The proposal attached to the bill that addresses Nord Stream 2 would impose U.S. sanctions on any companies helping Russia lay the $11 billion pipeline."
Sanctions would include entry bans and revocation of visa for executives and main shareholders of the companies involved in the construction of Nord Stream 2 as well as freezing of financial transactions of the persons concerned.

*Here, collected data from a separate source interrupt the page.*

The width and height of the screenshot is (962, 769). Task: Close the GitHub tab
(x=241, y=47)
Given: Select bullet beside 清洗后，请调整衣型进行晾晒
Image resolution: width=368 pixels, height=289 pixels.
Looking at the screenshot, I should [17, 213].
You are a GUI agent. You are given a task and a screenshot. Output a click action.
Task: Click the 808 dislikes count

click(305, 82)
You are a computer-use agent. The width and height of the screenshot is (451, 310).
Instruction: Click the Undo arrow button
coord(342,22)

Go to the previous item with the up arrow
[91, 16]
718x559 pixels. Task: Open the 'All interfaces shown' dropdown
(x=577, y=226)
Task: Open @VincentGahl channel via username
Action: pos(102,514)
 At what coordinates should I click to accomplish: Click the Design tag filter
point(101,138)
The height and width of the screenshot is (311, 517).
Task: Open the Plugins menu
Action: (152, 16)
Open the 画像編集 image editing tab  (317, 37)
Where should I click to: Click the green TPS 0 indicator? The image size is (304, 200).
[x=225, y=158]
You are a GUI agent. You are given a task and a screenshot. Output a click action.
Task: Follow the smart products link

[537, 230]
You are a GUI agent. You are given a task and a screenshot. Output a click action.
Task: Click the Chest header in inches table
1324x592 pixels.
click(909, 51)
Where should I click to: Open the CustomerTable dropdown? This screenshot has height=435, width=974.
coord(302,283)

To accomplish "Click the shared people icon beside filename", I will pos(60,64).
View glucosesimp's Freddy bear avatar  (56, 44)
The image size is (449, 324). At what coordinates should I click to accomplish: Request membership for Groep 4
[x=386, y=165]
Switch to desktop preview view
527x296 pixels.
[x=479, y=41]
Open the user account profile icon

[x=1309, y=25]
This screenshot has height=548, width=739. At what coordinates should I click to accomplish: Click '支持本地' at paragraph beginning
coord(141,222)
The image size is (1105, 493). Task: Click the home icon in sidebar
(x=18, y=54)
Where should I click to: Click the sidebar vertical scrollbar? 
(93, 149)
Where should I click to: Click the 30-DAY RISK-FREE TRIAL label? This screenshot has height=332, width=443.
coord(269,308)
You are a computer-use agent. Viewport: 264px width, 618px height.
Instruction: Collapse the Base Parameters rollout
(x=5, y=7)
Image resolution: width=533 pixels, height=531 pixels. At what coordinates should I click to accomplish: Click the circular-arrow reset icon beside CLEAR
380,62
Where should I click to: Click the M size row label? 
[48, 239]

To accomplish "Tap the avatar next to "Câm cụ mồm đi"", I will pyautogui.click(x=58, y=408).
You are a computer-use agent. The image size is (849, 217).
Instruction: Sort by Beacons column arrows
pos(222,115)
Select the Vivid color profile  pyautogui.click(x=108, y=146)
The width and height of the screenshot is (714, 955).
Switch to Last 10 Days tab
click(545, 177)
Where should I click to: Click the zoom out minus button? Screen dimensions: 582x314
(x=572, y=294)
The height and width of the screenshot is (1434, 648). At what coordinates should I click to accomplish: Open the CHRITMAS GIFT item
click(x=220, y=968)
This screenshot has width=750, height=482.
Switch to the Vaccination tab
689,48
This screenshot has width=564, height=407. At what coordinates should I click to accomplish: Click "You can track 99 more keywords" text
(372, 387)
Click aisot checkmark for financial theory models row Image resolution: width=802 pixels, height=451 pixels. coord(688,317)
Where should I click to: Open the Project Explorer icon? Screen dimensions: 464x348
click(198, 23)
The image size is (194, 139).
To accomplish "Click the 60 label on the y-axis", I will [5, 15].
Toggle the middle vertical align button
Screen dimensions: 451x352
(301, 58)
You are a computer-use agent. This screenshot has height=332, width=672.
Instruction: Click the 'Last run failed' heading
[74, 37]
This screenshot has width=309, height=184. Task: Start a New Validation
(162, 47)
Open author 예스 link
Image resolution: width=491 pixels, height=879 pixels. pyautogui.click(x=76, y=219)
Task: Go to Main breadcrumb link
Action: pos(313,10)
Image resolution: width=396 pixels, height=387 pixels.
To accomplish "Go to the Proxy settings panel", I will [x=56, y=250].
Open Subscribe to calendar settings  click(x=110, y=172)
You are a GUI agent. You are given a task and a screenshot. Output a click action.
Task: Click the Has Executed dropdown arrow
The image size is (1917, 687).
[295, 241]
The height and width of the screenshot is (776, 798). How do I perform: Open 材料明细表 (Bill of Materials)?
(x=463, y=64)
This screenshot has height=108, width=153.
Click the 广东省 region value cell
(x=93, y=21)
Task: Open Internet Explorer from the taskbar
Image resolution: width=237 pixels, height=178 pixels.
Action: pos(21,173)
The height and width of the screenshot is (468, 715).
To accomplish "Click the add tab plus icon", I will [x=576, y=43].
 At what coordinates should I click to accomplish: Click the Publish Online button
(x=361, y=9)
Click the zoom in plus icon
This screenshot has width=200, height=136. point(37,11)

See more information here:
https://www.rferl.org/a/us-congress-includes-russian-pipeline-sanctions-bill-in-ndaa-as-completion-deadline-approaches/30317901.html 

Meanwhile a polish ecological organisation, the Polski Klub Ekologiczny, has appealed the approval of the danish energy authority that cleared the way for the construction of the last segment of the Nord Stream 2 pipeline.
The ecological organisation claims that the operator of the pipeline, the Nord Stream 2 AG, didn't establish with a sufficient degree that the pipeline will not harm protected natural areas along the route.

https://www.bild.de/politik/ausland/politik-ausland/beschwerde-gegen-putin-pipeline-polnischer-oeko-club-will-nord-stream-2-stoppen-66633060.bild.html


After the resolution of the of the sanctions by US-lawmakers the chairman of the russo-german Foreign Trade Chamber, Mathias Schepp, urged for counter-sanctions.
Schepp is a former "Der Spiegel"-Journalist and former head of their Moscow bureau between 2006 and 2012.

German foreign minister Heiko Maas (SPD) on his part fustigated the sanctions in a tweet, stating that "european energy policy shall be decided in Europe and not in United States. We oppose on principle to foreign interference and to sanctions with exterritorial effects."




See also:

https://www.bild.de/politik/inland/politik-inland/vorfreude-und-panik-reaktionen-auf-us-sanktionen-gegen-nord-stream-2-66655556.bild.html

Friday, December 6, 2019

EU: 5 future gas key persons

The "Politico" magazine introduces five personalities that could have an impact on the gas market and setting the course of natural gas in the European Union.
Featuring: 
- Kadri Simson, energy commissioner
- Philippe Sauquet, president of Eurogas
- Jerzy Buzek, Polish center-right MEP
- Jorgo Chatzimarkakis, secretary general of Hydrogen Europe
- Ditte Juul Jørgensen, director general at DG ENER

Read more on:

https://www.politico.eu/article/5-people-tackling-gas-market-reform-europe/

Sunday, December 1, 2019

Can US sanctions still stop Nord Stream 2?

According to sources of german newspaper Bild, the US Senate plans sanctions against companies participating in or are involved in the construction of the Nord Stream 2 pipeline.
Primarily this would affect swiss company Allseas that is specialised in submarine pipelaying and deep-sea-cable-laying.
But also german energy groups like Uniper
Those companies would be excluded from the US market if they persist in their activity for Nord Stream 2 and should the sanctions effectively be voted.

Interestingly, the sanctions might be voted as part of the National Defense Authorization Act.

The US Congress takes the view that Nord Stream 2 increases the dependency of Germany and Europe from russian gas, that it jeopardises ukrainian security interests and drives a wedge between  E.U.-member states. The EU Commission and most member states oppose the construction of the highly controversial pipeline. Only Germany and Austria are staunch supporters of the project.